Your instructions ->
Among the entries below, how many lines include the word "each"? Reply with only the number.

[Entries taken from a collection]
____
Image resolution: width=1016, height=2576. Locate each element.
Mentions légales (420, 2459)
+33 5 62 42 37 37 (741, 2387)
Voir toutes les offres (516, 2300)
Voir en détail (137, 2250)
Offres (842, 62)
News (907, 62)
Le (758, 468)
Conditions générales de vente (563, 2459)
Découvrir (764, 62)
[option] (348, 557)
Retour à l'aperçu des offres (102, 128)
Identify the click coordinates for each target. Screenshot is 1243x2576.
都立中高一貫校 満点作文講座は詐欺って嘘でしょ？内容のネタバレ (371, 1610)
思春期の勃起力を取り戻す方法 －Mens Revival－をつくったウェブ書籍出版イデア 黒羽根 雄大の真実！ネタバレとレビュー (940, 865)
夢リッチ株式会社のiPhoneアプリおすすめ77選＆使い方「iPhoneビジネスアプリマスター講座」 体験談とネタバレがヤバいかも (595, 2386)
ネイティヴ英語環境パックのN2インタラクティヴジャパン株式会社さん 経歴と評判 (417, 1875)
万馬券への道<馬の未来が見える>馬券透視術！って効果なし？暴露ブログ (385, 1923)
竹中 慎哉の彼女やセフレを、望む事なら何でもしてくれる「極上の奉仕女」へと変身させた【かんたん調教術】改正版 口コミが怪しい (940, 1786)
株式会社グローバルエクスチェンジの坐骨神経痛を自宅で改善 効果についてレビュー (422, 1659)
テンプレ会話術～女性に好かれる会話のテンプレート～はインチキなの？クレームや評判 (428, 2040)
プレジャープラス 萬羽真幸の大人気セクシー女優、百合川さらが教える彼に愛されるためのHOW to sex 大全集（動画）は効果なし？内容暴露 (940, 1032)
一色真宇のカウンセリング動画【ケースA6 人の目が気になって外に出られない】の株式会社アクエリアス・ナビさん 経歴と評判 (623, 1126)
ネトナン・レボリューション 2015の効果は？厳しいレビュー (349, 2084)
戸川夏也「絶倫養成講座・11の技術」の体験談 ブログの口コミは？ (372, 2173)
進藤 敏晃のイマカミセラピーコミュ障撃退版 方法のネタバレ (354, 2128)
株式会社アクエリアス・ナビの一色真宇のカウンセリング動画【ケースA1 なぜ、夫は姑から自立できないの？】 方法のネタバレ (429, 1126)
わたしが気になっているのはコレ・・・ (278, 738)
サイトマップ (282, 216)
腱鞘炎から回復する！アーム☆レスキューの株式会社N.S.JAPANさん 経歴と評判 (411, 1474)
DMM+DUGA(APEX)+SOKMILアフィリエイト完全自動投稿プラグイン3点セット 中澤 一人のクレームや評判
____
Written solution ->
2